ECM1 protects against liver steatosis through PCBP1-mediated iron homeostasis

Background and Aims: Extracellular matrix protein 1 (ECM1) is known to inhibit transforming growth factor β (TGF-β) signalling and hepatic stellate cells (HSCs) activation, thereby attenuating liver fibrosis. RNA-seq profiling of livers from wild-type (WT) and Ecm1-deficient mice revealed different enrichments in metabolic changes in fatty acid synthesis and inflammatory pathways, suggesting a regulatory role for ECM1 in liver steatosis. Here, we studied the role of ECM1 in metabolic dysfunction-associated steatotic liver disease (MASLD) pathogenesis and underlying mechanisms. Approach and Results: Hepatic ECM1 expression was evaluated and found to be significantly reduced in liver samples from patients with metabolic dysfunction-associated steatohepatitis (MASH), and in four established MASH mouse models (HFD, MCD, HFHC, and ob/ob -/- ). Although overexpression of ECM1 effectively blocked hepatic insulin resistance, steatosis, and inflammation, ECM1 ablation exacerbated diet-induced MASH progression.
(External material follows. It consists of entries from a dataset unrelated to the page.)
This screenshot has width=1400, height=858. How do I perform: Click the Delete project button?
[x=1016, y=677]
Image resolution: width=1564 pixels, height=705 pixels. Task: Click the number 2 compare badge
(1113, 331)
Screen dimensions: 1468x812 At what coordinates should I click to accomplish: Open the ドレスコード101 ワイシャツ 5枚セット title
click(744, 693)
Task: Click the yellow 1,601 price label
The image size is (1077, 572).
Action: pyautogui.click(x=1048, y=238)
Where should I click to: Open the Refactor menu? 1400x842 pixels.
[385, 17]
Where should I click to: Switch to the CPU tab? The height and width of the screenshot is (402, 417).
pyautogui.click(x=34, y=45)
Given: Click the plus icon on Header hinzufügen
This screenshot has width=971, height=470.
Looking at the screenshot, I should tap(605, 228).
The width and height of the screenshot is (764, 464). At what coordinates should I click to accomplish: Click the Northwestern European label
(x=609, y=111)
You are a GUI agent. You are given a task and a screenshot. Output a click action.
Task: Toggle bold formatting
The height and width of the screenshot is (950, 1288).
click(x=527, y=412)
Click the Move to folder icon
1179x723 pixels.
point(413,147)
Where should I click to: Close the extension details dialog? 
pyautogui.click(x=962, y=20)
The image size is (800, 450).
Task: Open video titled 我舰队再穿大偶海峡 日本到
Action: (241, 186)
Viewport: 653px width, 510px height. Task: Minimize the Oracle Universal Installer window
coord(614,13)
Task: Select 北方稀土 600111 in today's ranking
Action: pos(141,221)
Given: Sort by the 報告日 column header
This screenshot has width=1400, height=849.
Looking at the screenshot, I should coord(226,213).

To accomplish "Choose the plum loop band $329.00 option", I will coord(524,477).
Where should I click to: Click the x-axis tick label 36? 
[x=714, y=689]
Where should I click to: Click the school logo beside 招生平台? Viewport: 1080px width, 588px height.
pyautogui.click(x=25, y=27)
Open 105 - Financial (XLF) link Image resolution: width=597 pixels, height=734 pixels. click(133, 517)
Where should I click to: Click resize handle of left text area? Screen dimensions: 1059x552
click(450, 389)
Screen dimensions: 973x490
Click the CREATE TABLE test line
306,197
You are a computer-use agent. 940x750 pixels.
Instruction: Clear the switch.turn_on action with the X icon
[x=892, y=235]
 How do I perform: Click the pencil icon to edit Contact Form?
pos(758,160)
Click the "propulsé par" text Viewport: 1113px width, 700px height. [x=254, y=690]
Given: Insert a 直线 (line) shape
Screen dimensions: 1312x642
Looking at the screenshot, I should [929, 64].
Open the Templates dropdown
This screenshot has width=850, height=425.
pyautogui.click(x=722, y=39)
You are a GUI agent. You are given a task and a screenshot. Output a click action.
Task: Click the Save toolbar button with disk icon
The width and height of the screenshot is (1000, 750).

Mechanistically, ECM1 interacted with the K-Homology 3 (KH3) domain of poly rC binding protein 1 (PCBP1) to suppress iron overload, mitigating lipid peroxidation and consequently impeding metabolic dysfunction-associated steatohepatitis (MASH) advancement under metabolic stress. Re-expression of ECM1 and PCBP1 ameliorated liver disease progression. Conclusion: Our study reveals that ECM1 is a critical regulator in MASH, modulating lipid peroxidation by maintaining PCBP1-mediated intracellular iron homeostasis. Targeting ECM1 to restore PCBP1-dependent iron homeostasis may offer a novel therapeutic avenue for MASH.